When poet Amy Ludwig Van Derwater announced she was putting together a string of buttons Victorian ladies called a charm string, and requested a button from friends, I spilled out my button box. Memories rose from the soft clatter. One green cloth button was from a vintage coat I bought during the first winter my husband and I spent together. A wee frog was from when my grown daughter was a baby. Bent and broken paper cards of buttons had been retrieved from my mother’s jar of buttons after she died. And I found a few wooden buttons I’d bought after the owner of a used bookshop gave me a copy of Maine Charm Strings, decades ago, saying she thought the book was meant for me.
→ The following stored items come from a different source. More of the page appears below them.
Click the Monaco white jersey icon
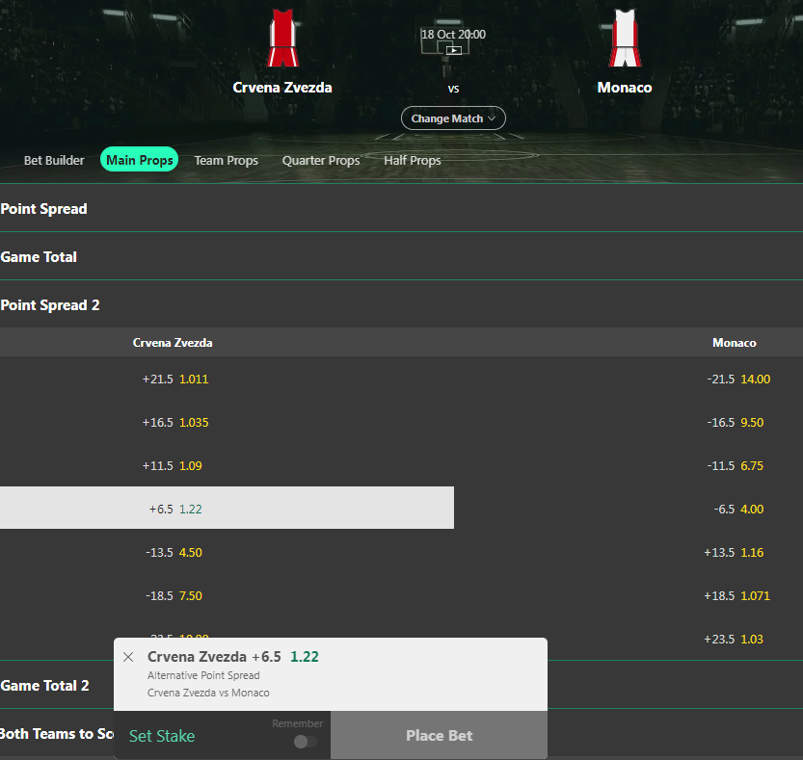[625, 38]
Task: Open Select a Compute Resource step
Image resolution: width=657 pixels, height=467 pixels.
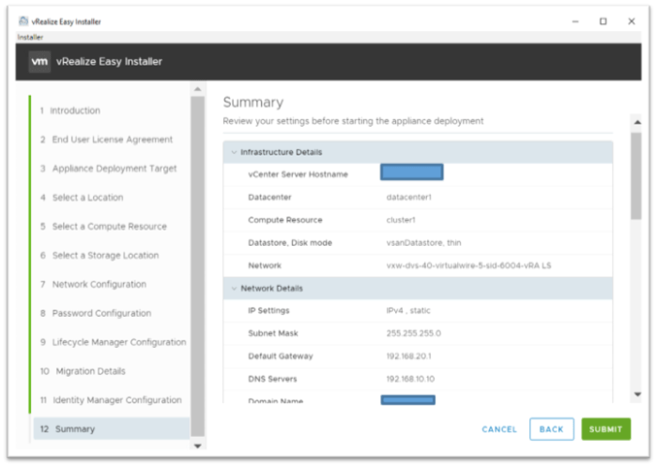Action: tap(109, 227)

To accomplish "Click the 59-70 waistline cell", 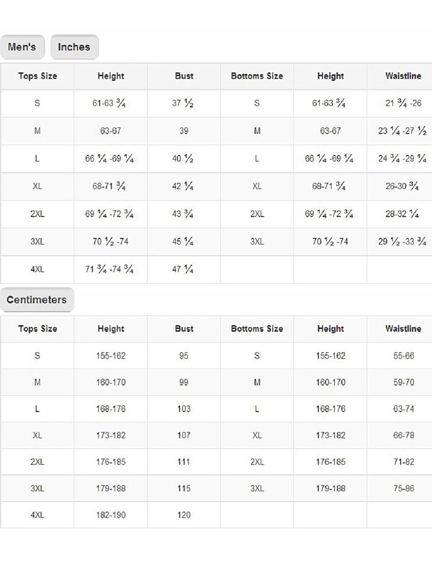I will tap(404, 382).
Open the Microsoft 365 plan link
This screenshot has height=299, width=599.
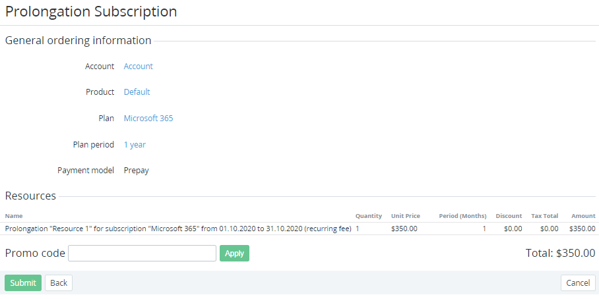pyautogui.click(x=148, y=119)
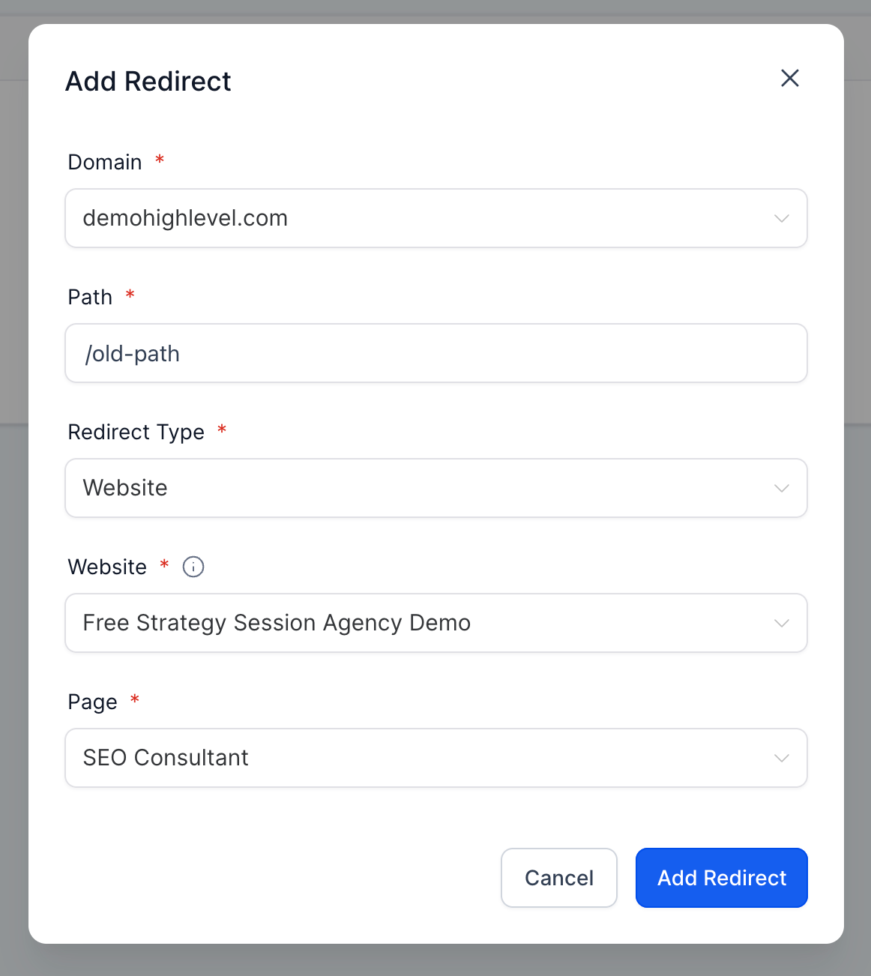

Recently I spoke with a friend about journals we had as girls, and how often first diaries are gifts from older women: that precious belief that we had something to say, before we knew that ourselves. I also love the idea of buttons moving from hand to hand, with their various colors, shapes, and the vaguest hints of stories, which change in every pair of ears, eyes, and hands. You can read more about Amy’s quest for buttons and words at The Poem Farm. And please comment there before next Thursday for a chance to win a copy of my book, Views from a Window Seat.

buttonbox

The gift of one book inspired one of my own, set in nineteenth century Salem. It was never published, but below is an excerpt in which Lucy’s older sister introduces her to charm strings:

“You’re just the right age to start a charm string.”  Caroline lowered her voice the way she did whenever she spoke of magic.  She unrolled some string saved from packages. Using tiny bird-shaped scissors, she snipped off a piece of string as long as Lucy’s arm.

“All you have to do is thread the buttons together.  Every button should be different.  Start with a large one. That round wooden one looks good. You put them on the string until you have nine hundred and ninety-nine.”

“What happens then?”

“Your life changes.  You win the great dream of your heart.”

Lucy laced the string through two holes in the polished wooden button, then threaded on a brass, china, and cloth-covered button.  She looked through the buttons darkened by time and chose one that was fan-shaped, one with a picture of a solemn, still robin, a speckled stone button and one made from a ribbon coiled into a rose.  The rest were plain and round, but smooth as the wave-worn rocks on the beach. They felt good on her palm.

Caroline picked up another one that showed a cat with tiny painted whiskers, a little dot of a mouth, dark ears, and a curled-in tail. “Don’t take so many that the pile looks smaller when you’re done. Twelve buttons is good to start.  After this you either have to find the buttons or they should be gifts.  The more buttons you get, the luckier you’ll be.”

Lucy slipped a silver button on the string. The sound was soothing, like milk splashing from a pitcher. “If you don’t have all the buttons you need, how do you know that it works?  Mother says you shouldn’t believe everything you’re told.”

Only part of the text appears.